The phishing campaign, named Operation RusticWeb, poses a significant risk to Indian government bodies and the defense sector. SEQRITE has identified tactical similarities between the threat actor behind this campaign and those associated with Transparent Tribe and SideCopy, both believed to have links to Pakistan. The attackers use various infection chains, including phishing emails with malicious PDF files that drop Rust-based payloads. These payloads are designed to enumerate the file system and collect system information, transmitting the data to a command-and-control server.
The malware employed in Operation RusticWeb lacks some of the advanced features found in other stealer malware, focusing primarily on file system enumeration and data exfiltration. A second infection chain, discovered in December, follows a similar multi-stage process but replaces the Rust malware with a PowerShell script. Notably, the final-stage payload is executed through a Rust executable named “Cisco AnyConnect Web Helper.” The collected information is uploaded to an anonymous public file-sharing engine.

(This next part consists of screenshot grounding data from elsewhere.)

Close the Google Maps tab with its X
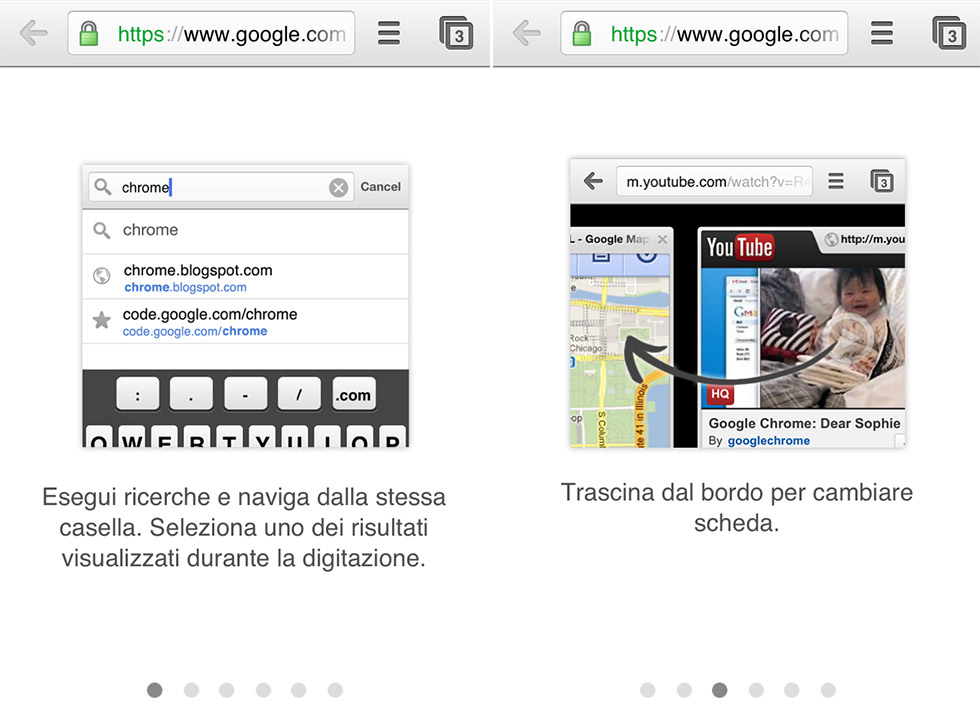 662,239
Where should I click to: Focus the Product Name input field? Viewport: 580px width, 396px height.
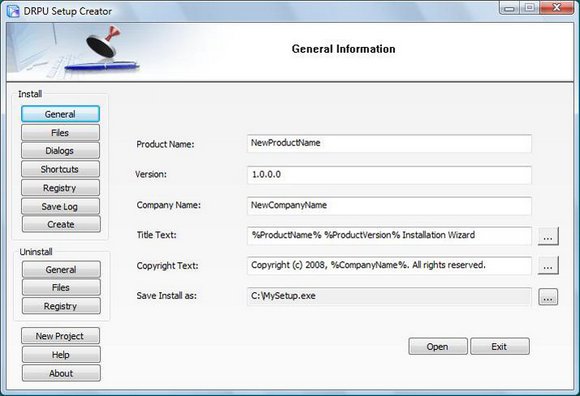[389, 143]
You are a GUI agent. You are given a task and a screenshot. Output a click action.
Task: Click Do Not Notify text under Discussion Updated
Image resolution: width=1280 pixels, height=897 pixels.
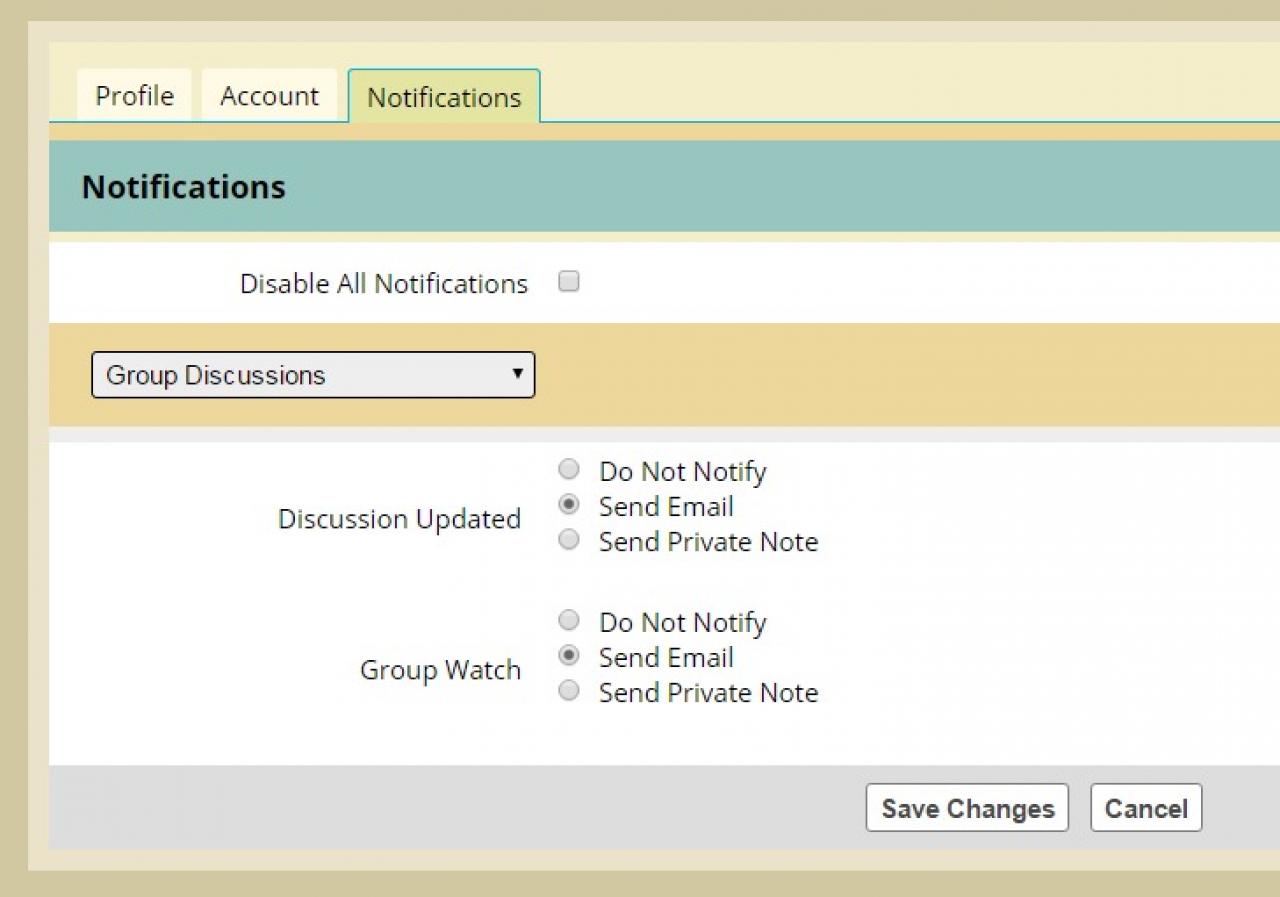click(682, 471)
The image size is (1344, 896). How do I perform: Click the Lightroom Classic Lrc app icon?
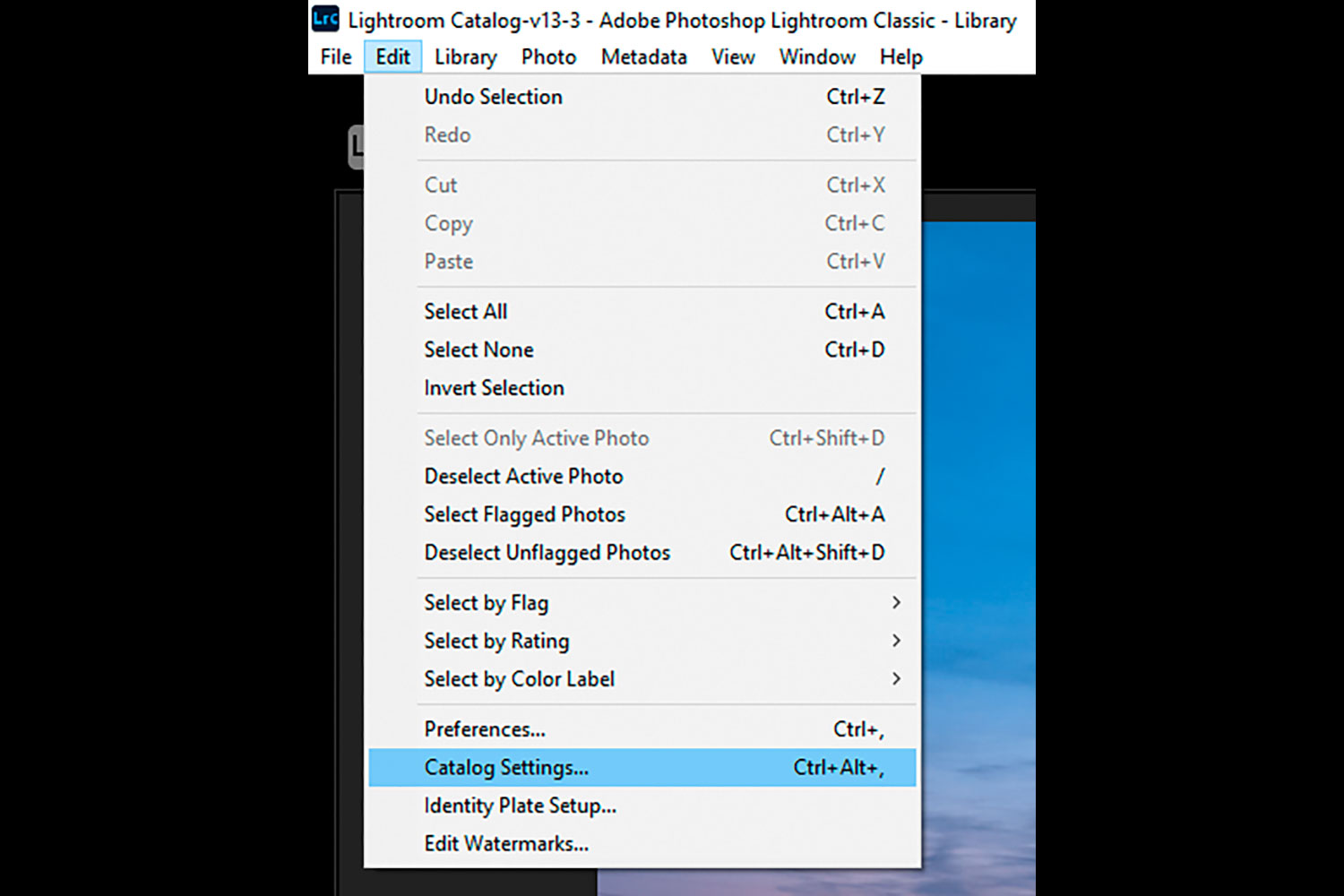coord(325,19)
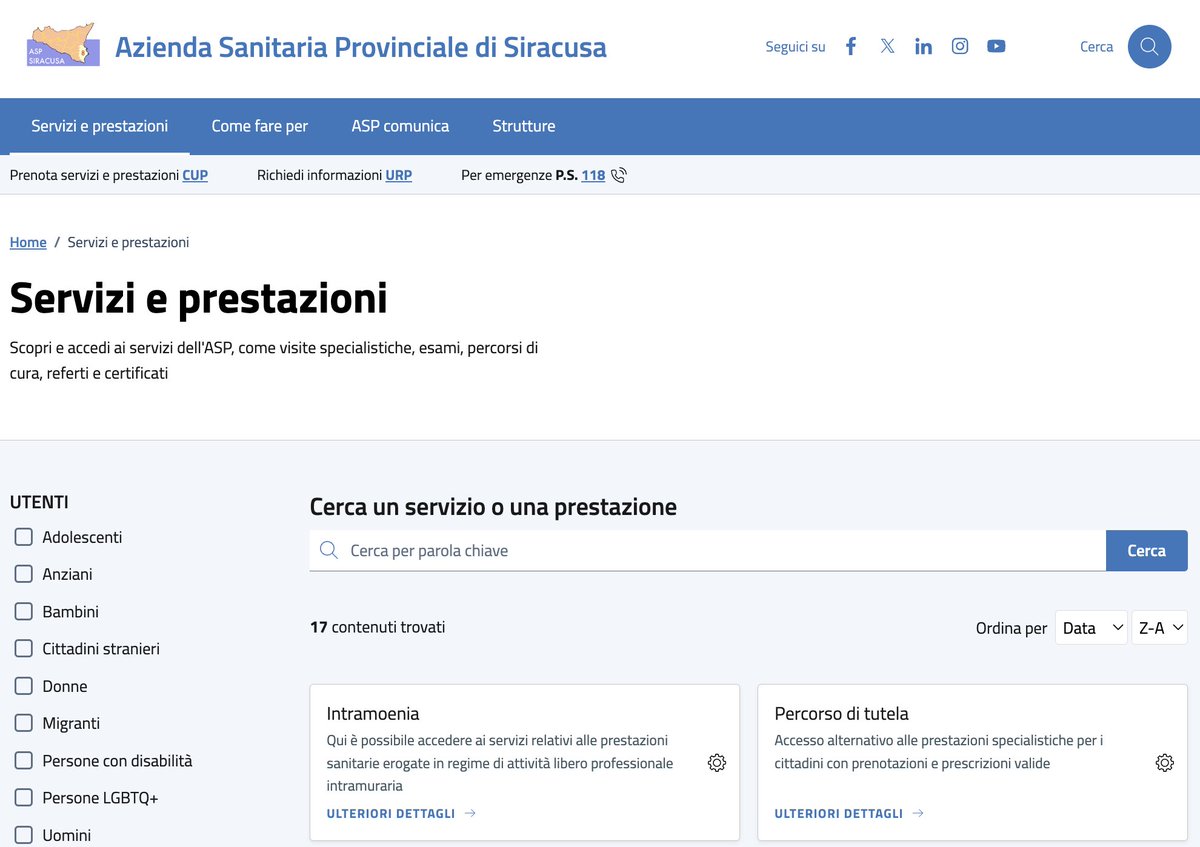Select the Strutture navigation item
The image size is (1200, 847).
tap(523, 125)
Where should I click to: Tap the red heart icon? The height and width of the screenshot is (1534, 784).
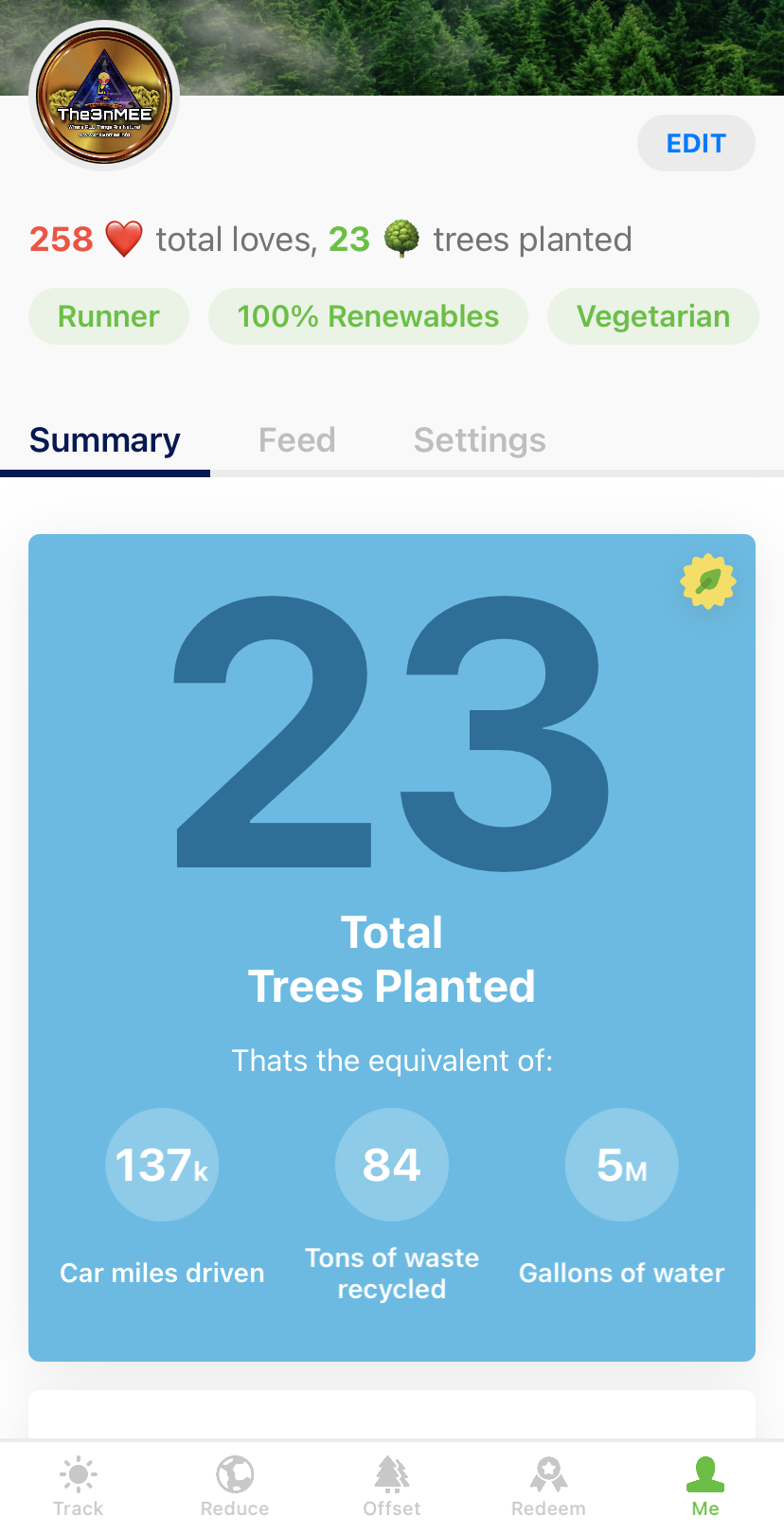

The campaign’s potential connection to an advanced persistent threat (APT) is suggested due to similarities with various Pakistan-linked groups. This disclosure comes on the heels of Cyble uncovering a malicious Android app utilized by the DoNot Team targeting individuals in the Kashmir region of India. The DoNot group, also known as APT-C-35, Origami Elephant, and SECTOR02, is believed to have Indian origins and has a history of using Android malware for infiltration. The group’s persistent efforts to refine tools and techniques highlight the ongoing threat they pose, particularly in the sensitive Kashmir region of India.